A search engine can try to index the page above with all of those data variables in different orders.

7. Pages that share too many common elements, or where those are very similar from one page to another, including title, meta descriptions, headings, navigation, and text that is shared globally.

This is a frequent problem for large eCommerce sites that insist on having their brand name, and information about that brand in every title on every page of their site, and use content management systems that don’t allow them to have distinct meta description tags for each page of their site.

8. Copyright infringement

When someone copies the content on your site, it may cause your pages to be filtered out of search results (I haven’t seen this happen and wonder if it might not.) A site like copyscape may help you find some of these pages. Searching for unique strings of text on your pages, in quotation marks, may help uncover others.

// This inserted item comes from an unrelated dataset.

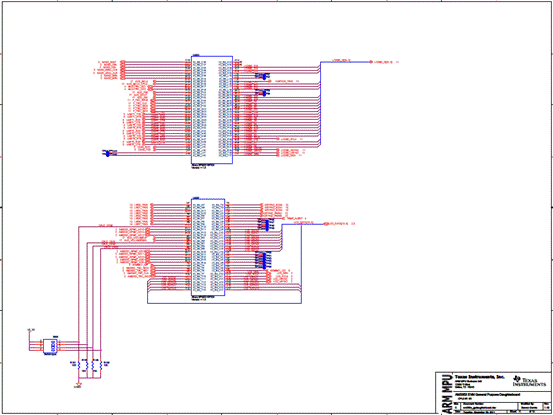Select the leftmost resistor above ground
The image size is (553, 415).
tap(79, 366)
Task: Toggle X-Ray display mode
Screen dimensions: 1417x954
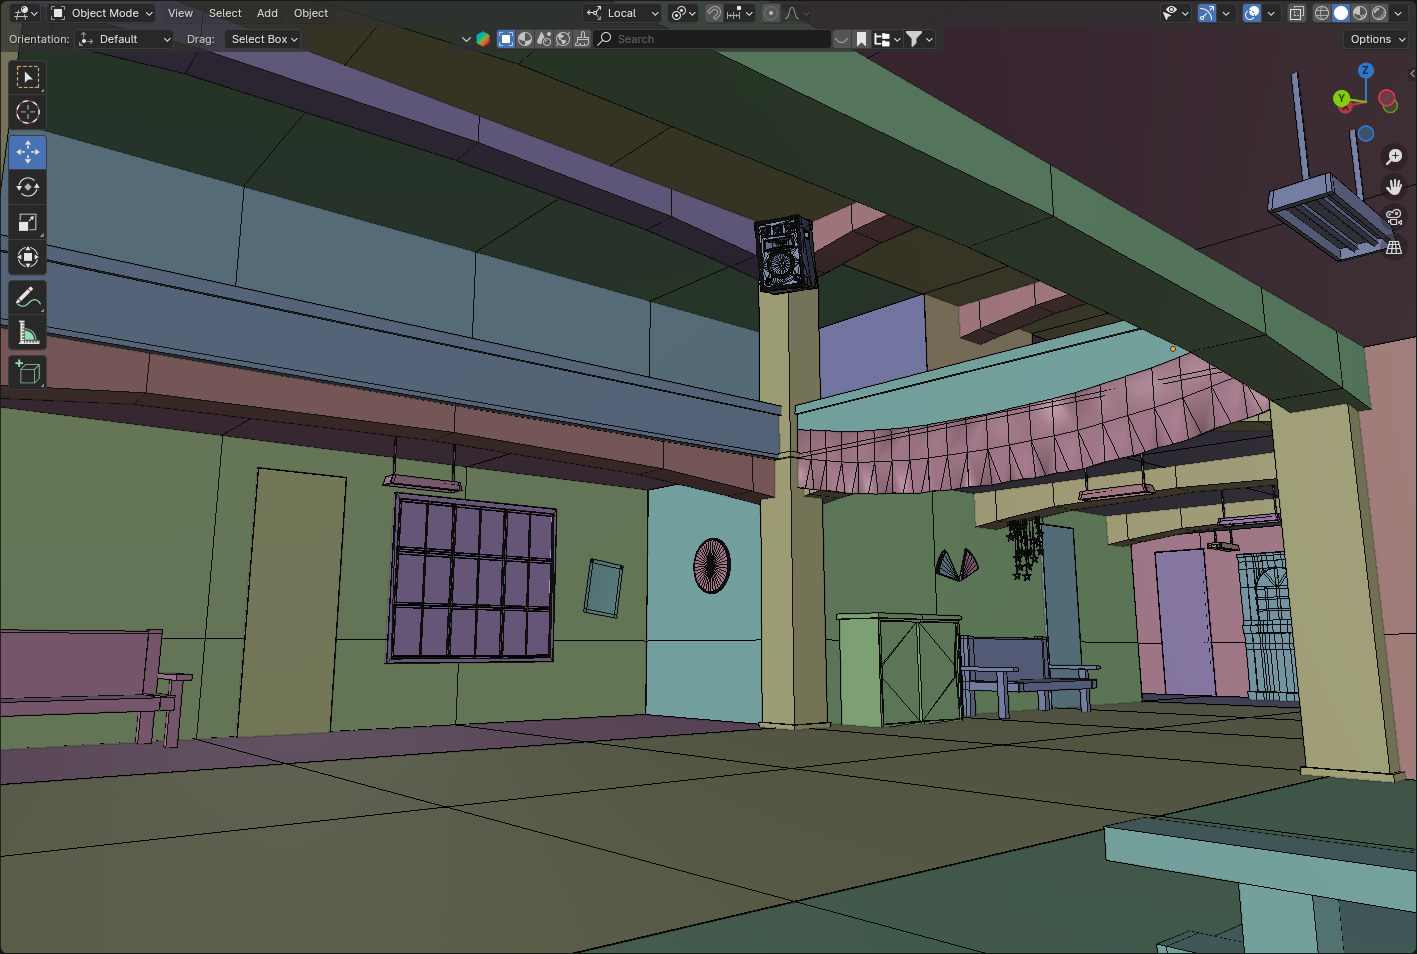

9. Use of the same or very similar pages on different subdomains or different country top level domains (TLDs)

Using different subdomains and different top-level domains for the pages of your organization may be a nice way to create different brands, or focus on different kinds of content, services, or products. But duplicate content from one to another may create the risk that some of your pages don’t get indexed by search engines, or are filtered out of search results. Again, from the Google Webmaster Guidelines:

Don’t create multiple pages, subdomains, or domains with substantially duplicate content.

10. Article syndication

Many people create articles, and offer them to others as long as a link and attribution to the source is made. The risk here is that the search engines may filter out the original article and show one of the syndicated copies.

11. Mirrored sites

Mirrors of sites used to be very popular, for when a site became so busy that people could use an alternative source to get to the same information or content. Larger sites that might have used mirrored sites in the past often use multiple servers and load balancing these days, but mirrors do still exist (and the Wikipedia has a nice article about mirrors explaining why). Search engines may be able to recognize duplicated URL structures of mirrored sites and may ignore some mirrored sites that they find.

Patents Involving Duplicate Content

Papers About Duplicate Content

Indexing Shared Content in Information Retrieval Systems (pdf), A. Broder, N. Eiron, M. F. Fontoura, M. Herscovici, R. Lempel, J. McPherson, R. Qi, E. Shekita, 10th International Conference on Extending Database Technology (EDBT’2006), Munich, Germany, 2006.
Detecting Phrase-Level Duplication on the World Wide Web (pdf), D. Fetterly, M. Manasse, M. Najork, SIGIR 2005: 170-177.
Mirror, Mirror on the Web: A Study of Host Pairs with Replicated Content, Bharat, K., Broder, A.Z., In Proceedings of the 8th International World Wide Web Conference (WWW). (1999) 501-512.
Finding near-replicas of documents on the web, N. Shivakumar,H. Garcia-Molina: Finding near-replicas of documents on the web. Proceedings of Workshop on Web Databases (WebDB’98).

Duplicate Content Conclusions

If you are having difficulties with the pages of your site showing up in search engines, or if they show up as supplemental results or they seem to be disappearing from the index of a search engine, this is one of the areas to explore fully to see if duplicate content issues are harming the pages of your site.